(Recorded data)
━━━━━━

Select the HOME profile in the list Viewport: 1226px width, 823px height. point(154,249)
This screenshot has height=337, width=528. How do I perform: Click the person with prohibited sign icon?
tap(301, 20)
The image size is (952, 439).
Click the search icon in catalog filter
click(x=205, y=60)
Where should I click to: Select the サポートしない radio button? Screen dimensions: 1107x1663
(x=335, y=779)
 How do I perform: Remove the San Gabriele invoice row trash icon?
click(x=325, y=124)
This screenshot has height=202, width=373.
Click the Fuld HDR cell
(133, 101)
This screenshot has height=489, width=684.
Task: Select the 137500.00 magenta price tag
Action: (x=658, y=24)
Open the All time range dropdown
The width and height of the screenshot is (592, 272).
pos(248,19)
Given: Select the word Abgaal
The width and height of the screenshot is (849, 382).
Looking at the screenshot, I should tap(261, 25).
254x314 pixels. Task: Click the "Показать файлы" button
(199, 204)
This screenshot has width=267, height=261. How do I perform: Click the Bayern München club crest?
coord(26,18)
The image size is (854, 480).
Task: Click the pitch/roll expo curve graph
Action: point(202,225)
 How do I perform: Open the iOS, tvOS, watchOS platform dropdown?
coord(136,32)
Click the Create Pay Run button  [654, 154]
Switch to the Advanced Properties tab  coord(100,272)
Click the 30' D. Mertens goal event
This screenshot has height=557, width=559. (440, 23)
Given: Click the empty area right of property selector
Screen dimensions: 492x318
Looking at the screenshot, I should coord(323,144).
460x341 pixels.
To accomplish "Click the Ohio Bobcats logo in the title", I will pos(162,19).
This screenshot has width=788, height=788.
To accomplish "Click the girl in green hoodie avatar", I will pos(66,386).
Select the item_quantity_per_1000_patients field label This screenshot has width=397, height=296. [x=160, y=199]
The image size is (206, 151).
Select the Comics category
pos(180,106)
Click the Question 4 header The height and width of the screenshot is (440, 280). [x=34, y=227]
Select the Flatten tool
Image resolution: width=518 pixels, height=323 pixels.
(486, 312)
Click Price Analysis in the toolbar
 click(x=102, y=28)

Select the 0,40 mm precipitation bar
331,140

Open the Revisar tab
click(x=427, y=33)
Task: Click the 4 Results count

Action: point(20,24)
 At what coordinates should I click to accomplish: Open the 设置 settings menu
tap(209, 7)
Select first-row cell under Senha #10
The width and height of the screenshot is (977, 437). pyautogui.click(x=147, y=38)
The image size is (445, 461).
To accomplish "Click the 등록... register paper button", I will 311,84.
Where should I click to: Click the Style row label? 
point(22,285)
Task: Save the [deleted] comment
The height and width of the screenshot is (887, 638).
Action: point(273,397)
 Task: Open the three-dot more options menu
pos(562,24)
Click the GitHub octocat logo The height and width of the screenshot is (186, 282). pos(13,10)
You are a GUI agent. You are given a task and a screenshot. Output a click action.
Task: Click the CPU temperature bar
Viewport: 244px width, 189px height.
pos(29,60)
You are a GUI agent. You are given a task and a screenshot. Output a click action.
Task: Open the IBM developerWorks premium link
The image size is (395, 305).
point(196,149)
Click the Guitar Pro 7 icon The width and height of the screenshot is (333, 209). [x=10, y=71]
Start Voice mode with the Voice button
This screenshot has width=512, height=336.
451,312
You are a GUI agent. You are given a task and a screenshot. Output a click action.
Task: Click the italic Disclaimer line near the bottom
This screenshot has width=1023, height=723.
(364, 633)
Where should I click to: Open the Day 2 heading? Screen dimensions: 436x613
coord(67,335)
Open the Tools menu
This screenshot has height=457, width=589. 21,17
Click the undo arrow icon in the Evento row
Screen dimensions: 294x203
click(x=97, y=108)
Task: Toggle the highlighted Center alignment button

━━━━━━

The records above are to be restated word for word, in full.

Select the HOME profile in the list Viewport: 1226px width, 823px height. point(154,249)
This screenshot has height=337, width=528. How do I perform: Click the person with prohibited sign icon?
tap(301, 20)
The image size is (952, 439).
Click the search icon in catalog filter
click(x=205, y=60)
Where should I click to: Select the サポートしない radio button? Screen dimensions: 1107x1663
(x=335, y=779)
 How do I perform: Remove the San Gabriele invoice row trash icon?
click(x=325, y=124)
This screenshot has height=202, width=373.
Click the Fuld HDR cell
(133, 101)
This screenshot has height=489, width=684.
Task: Select the 137500.00 magenta price tag
Action: (x=658, y=24)
Open the All time range dropdown
The width and height of the screenshot is (592, 272).
pos(248,19)
Given: Select the word Abgaal
The width and height of the screenshot is (849, 382).
Looking at the screenshot, I should tap(261, 25).
254x314 pixels. Task: Click the "Показать файлы" button
(199, 204)
This screenshot has width=267, height=261. How do I perform: Click the Bayern München club crest?
coord(26,18)
The image size is (854, 480).
Task: Click the pitch/roll expo curve graph
Action: point(202,225)
 How do I perform: Open the iOS, tvOS, watchOS platform dropdown?
coord(136,32)
Click the Create Pay Run button  [654, 154]
Switch to the Advanced Properties tab  coord(100,272)
Click the 30' D. Mertens goal event
This screenshot has height=557, width=559. (440, 23)
Given: Click the empty area right of property selector
Screen dimensions: 492x318
Looking at the screenshot, I should coord(323,144).
460x341 pixels.
To accomplish "Click the Ohio Bobcats logo in the title", I will pos(162,19).
This screenshot has width=788, height=788.
To accomplish "Click the girl in green hoodie avatar", I will pos(66,386).
Select the item_quantity_per_1000_patients field label This screenshot has width=397, height=296. [x=160, y=199]
The image size is (206, 151).
Select the Comics category
pos(180,106)
Click the Question 4 header The height and width of the screenshot is (440, 280). [x=34, y=227]
Select the Flatten tool
Image resolution: width=518 pixels, height=323 pixels.
(486, 312)
Click Price Analysis in the toolbar
 click(x=102, y=28)

Select the 0,40 mm precipitation bar
331,140

Open the Revisar tab
click(x=427, y=33)
Task: Click the 4 Results count

Action: point(20,24)
 At what coordinates should I click to accomplish: Open the 设置 settings menu
tap(209, 7)
Select first-row cell under Senha #10
The width and height of the screenshot is (977, 437). pyautogui.click(x=147, y=38)
The image size is (445, 461).
To accomplish "Click the 등록... register paper button", I will 311,84.
Where should I click to: Click the Style row label? 
point(22,285)
Task: Save the [deleted] comment
The height and width of the screenshot is (887, 638).
Action: point(273,397)
 Task: Open the three-dot more options menu
pos(562,24)
Click the GitHub octocat logo The height and width of the screenshot is (186, 282). pos(13,10)
You are a GUI agent. You are given a task and a screenshot. Output a click action.
Task: Click the CPU temperature bar
Viewport: 244px width, 189px height.
pos(29,60)
You are a GUI agent. You are given a task and a screenshot. Output a click action.
Task: Open the IBM developerWorks premium link
The image size is (395, 305).
point(196,149)
Click the Guitar Pro 7 icon The width and height of the screenshot is (333, 209). [x=10, y=71]
Start Voice mode with the Voice button
This screenshot has width=512, height=336.
451,312
You are a GUI agent. You are given a task and a screenshot. Output a click action.
Task: Click the italic Disclaimer line near the bottom
This screenshot has width=1023, height=723.
(364, 633)
Where should I click to: Open the Day 2 heading? Screen dimensions: 436x613
coord(67,335)
Open the Tools menu
This screenshot has height=457, width=589. 21,17
Click the undo arrow icon in the Evento row
Screen dimensions: 294x203
click(x=97, y=108)
Task: Toggle the highlighted Center alignment button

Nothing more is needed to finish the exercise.